*** Opening PROVIDED INFORMATION ***

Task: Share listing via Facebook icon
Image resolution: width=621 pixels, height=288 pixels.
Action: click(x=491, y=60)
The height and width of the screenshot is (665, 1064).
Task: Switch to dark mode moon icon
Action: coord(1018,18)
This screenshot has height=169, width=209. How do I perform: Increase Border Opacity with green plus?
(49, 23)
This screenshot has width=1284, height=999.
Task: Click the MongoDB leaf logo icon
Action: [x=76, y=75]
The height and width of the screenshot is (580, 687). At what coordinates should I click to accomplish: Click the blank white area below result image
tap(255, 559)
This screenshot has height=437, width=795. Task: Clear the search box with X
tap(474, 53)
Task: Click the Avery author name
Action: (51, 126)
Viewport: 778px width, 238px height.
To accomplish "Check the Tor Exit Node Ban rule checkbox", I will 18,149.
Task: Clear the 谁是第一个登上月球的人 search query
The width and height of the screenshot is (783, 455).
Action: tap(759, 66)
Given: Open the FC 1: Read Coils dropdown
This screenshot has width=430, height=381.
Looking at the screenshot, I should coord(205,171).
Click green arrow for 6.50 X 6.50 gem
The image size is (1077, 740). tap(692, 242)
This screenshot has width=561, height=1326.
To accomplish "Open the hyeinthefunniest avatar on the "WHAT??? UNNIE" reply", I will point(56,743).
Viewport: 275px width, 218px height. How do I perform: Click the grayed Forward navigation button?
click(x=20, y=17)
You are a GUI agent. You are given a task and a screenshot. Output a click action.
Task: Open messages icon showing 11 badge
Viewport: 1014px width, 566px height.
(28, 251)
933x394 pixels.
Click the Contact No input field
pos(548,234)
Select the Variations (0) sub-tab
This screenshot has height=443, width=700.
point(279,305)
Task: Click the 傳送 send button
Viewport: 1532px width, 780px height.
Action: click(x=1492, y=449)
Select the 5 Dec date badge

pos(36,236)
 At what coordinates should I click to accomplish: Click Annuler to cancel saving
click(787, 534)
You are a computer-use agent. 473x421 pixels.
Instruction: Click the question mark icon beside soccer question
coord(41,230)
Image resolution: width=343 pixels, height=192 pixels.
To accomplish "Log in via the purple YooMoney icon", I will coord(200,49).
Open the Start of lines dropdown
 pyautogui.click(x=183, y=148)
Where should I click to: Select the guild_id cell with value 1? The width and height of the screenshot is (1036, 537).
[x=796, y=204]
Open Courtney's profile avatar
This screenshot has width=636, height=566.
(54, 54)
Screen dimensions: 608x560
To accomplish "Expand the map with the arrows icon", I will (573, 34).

*** Closing PROVIDED INFORMATION ***

* REQUIRED ACTION: From the listing above, return the lines starting at the one with "Task: Clear the 谁是第一个登上月球的人 search query" and ending at the one with "You are a computer-use agent. 473x421 pixels.", both kept, exactly as they appear and nothing more.

* FINAL ANSWER:
Task: Clear the 谁是第一个登上月球的人 search query
The width and height of the screenshot is (783, 455).
Action: tap(759, 66)
Given: Open the FC 1: Read Coils dropdown
This screenshot has width=430, height=381.
Looking at the screenshot, I should coord(205,171).
Click green arrow for 6.50 X 6.50 gem
The image size is (1077, 740). tap(692, 242)
This screenshot has width=561, height=1326.
To accomplish "Open the hyeinthefunniest avatar on the "WHAT??? UNNIE" reply", I will point(56,743).
Viewport: 275px width, 218px height. How do I perform: Click the grayed Forward navigation button?
click(x=20, y=17)
You are a GUI agent. You are given a task and a screenshot. Output a click action.
Task: Open messages icon showing 11 badge
Viewport: 1014px width, 566px height.
(28, 251)
933x394 pixels.
Click the Contact No input field
pos(548,234)
Select the Variations (0) sub-tab
This screenshot has height=443, width=700.
point(279,305)
Task: Click the 傳送 send button
Viewport: 1532px width, 780px height.
Action: click(x=1492, y=449)
Select the 5 Dec date badge

pos(36,236)
 At what coordinates should I click to accomplish: Click Annuler to cancel saving
click(787, 534)
You are a computer-use agent. 473x421 pixels.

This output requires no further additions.